Megan Humburg (Learning Sciences, Indiana University Bloomington, Bloomington, Indiana, USA)
Verily Tan (Curriculum and Instruction, Indiana University Bloomington, Bloomington, Indiana, USA)
Adam V. Maltese (Curriculum and Instruction, Indiana University Bloomington, Bloomington, Indiana, USA)
Amber Simpson (Department of Teaching, Learning and Educational Leadership, Binghamton University, Binghamton, New York, USA)
Joshua A. Danish (Learning Sciences, Indiana University Bloomington, Bloomington, Indiana, USA)

Information and Learning Sciences

ISSN: 2398-5348

Article publication date: 15 May 2021

Issue publication date: 16 July 2021

233

Abstract

Purpose

This study aims to understand how graduate students in a maker education course discuss beliefs about making and implement these beliefs as pedagogy in their curricular designs.

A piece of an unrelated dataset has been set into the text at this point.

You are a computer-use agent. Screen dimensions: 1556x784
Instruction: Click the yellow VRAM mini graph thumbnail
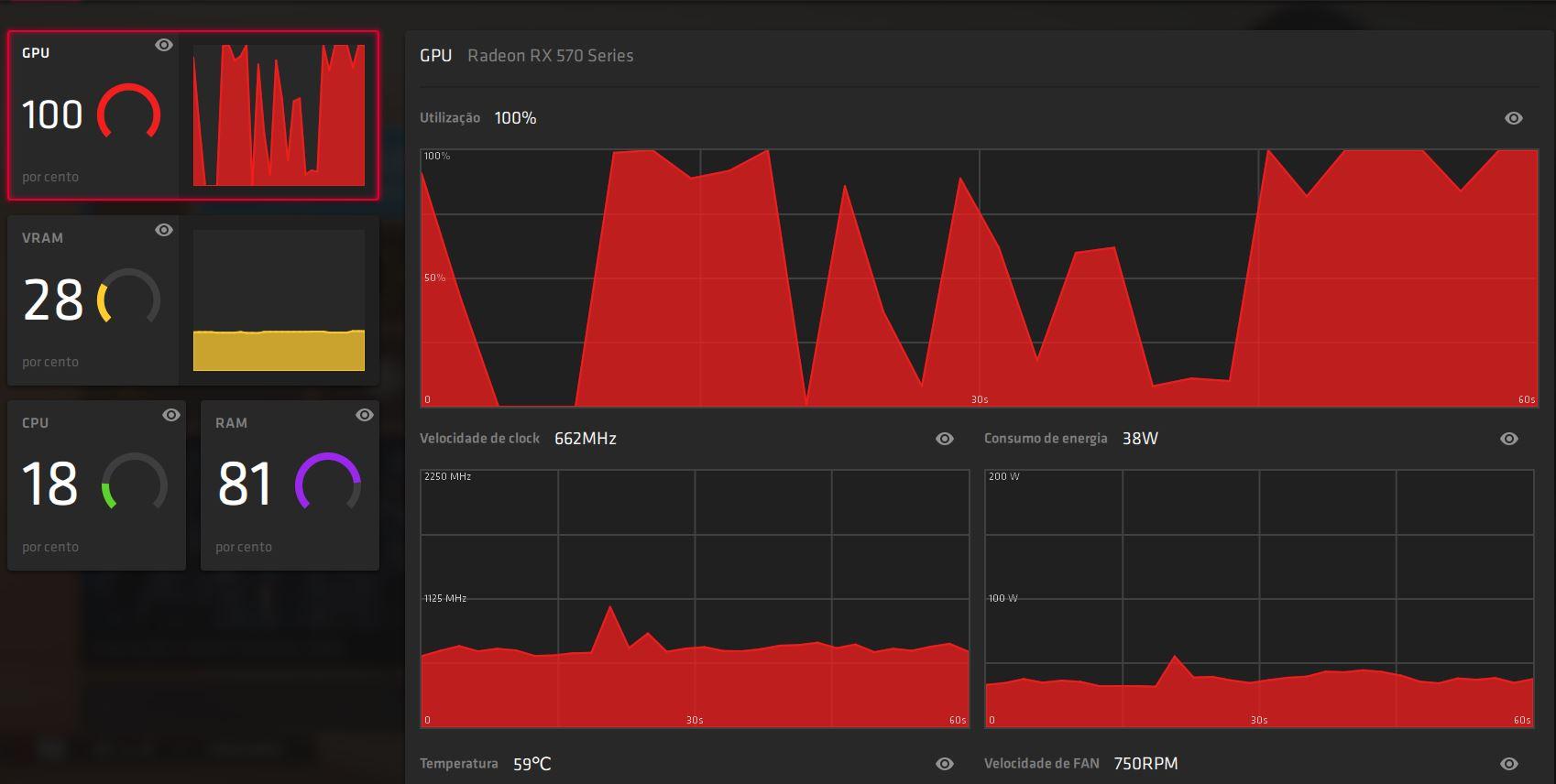click(x=279, y=300)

Design/methodology/approach

Interview transcripts from seven students were analyzed thematically for conceptions of making and learning. Lesson plans were also coded for elements of making, and the authors compared students’ articulated ideas about making with the practical implementation of making in their designs.

Findings

Students reflected on the nature of making and the possible benefits and tensions surrounding the use of making for learning. Multiple students discussed benefits for their future learning and careers. Comparisons between interview and lesson plans highlight both successful alignments and key gaps in the application of making principles, including struggles that students encountered when translating their beliefs about making into real-world pedagogy.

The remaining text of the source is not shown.